Extrait du document:
Côte d’Ivoire Avec « Djekpa La You », l’amazone des savanes qui danse, chante et joue avec la même énergie donne à entendre des rythmes débridés entremêlés de mélodies épurées. Sans oublier d’appeler à la conscience du continent.
C’est une évidence : avec une voix si profonde et étendue, à l’intensité soulignée par la posture presque dramaturgique, Dobet Gnahoré compte parmi les grandes chanteuses africaines. Sa sensibilité vocale surprenante est éclairée par une écriture consciente et sert un appel au réveil du continent poignant et sans détours. « Il ne faut plus attendre/Que le bonheur vienne à toi/Lève-toi et marche vers ton bonheur/Marche et tes anges se manifesteront. » On le constate sans cacher son plaisir, aujourd’hui qu’on célèbre le demi-siècle des « indépendances inachevées ».
Option acoustique
Djekpa La You, le troisième album de l’artiste ivoirienne, affronte les grands thèmes de l’actualité comme la disparition de la forêt, la tragédie des jeunes tentés par le mirage de l’eldorado européen et ensevelis sous le sable du désert, ou le triste sort des enfants des rues. Néanmoins, la beauté de la nuit qui apaise les esprits, les paysages féeriques du terroir natal et le sourire des femmes face aux difficultés du quotidien s’invitent dans la ronde, tantôt grave, tantôt joyeuse. « C’est la magie de l’Afrique, explique l’artiste. Alors qu’en Occident il y a la richesse, on voit le malheur sur le visage des gens. Chez nous, on est plein de vie et d’amour même si le continent ne va pas bien. Le message que je porte n’est pas dû au hasard : cet album est né en Afrique pendant mes tournées et j’ai voulu y mettre d’espoir. »

Données fournies:
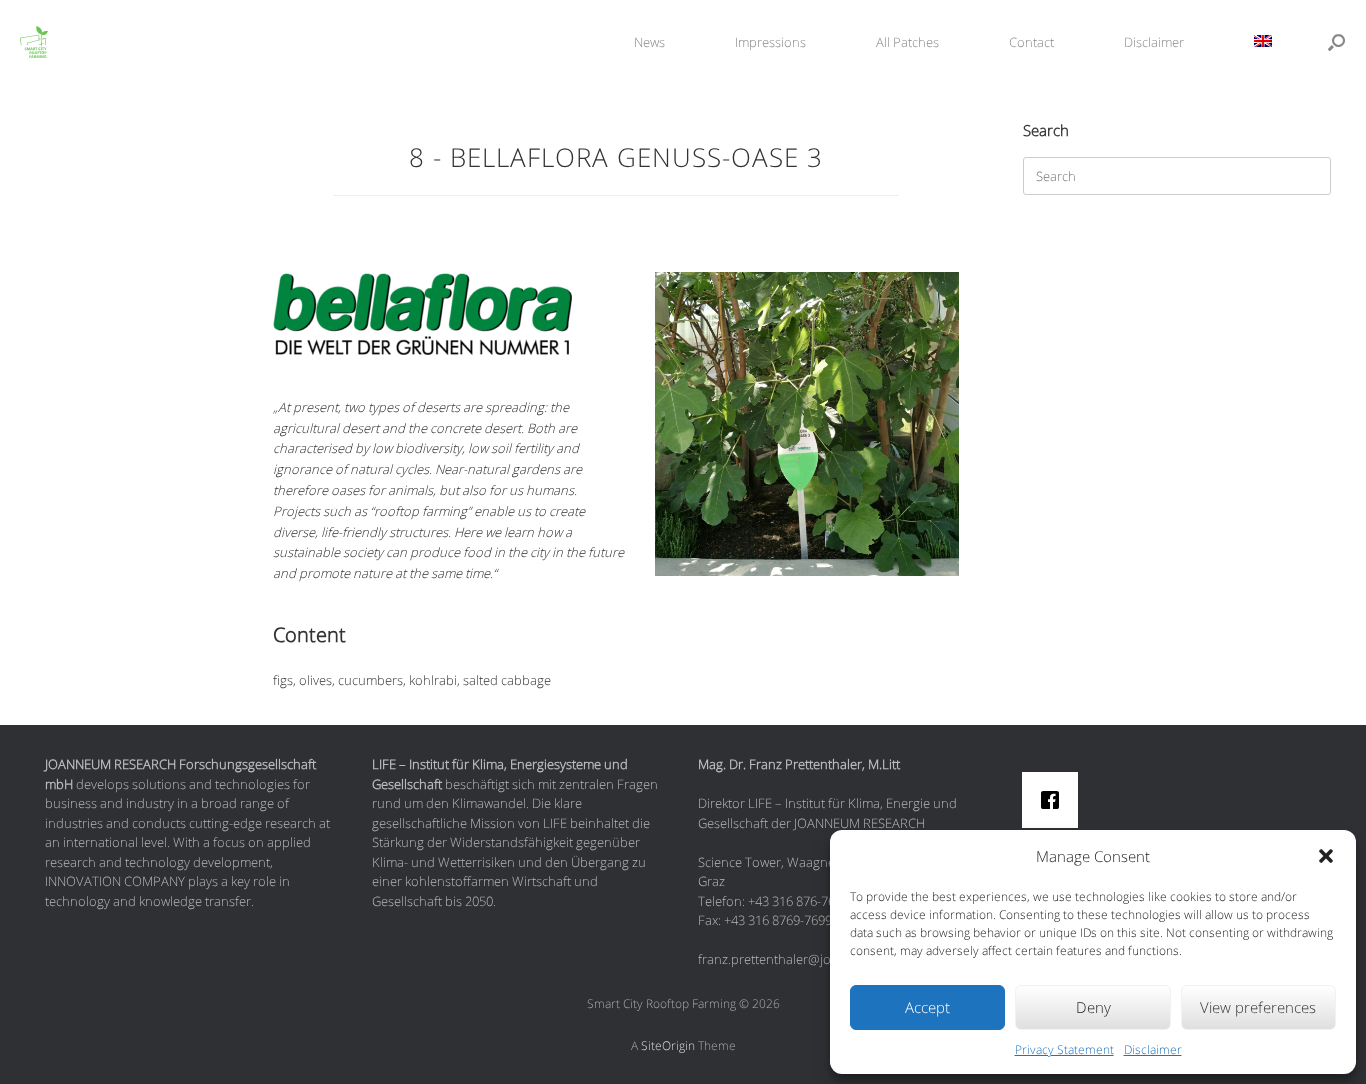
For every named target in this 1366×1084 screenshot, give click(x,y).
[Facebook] (1055, 800)
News (649, 42)
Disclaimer (1153, 1049)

Consignes:
1. Selon l'extrait, où l'album Djekpa La You est-il né ?
2. D'après l'extrait, pourquoi l'artiste parle-t-elle de « la magie de l'Afrique » ?
Appuyez-vous uniquement sur l'extrait.

Corrigés:
1. En Afrique, pendant les tournées de l'artiste.

2. En Occident, il y a la richesse, mais on voit le malheur sur le visage des gens. En Afrique, on est plein de vie et d'amour même si le continent ne va pas bien.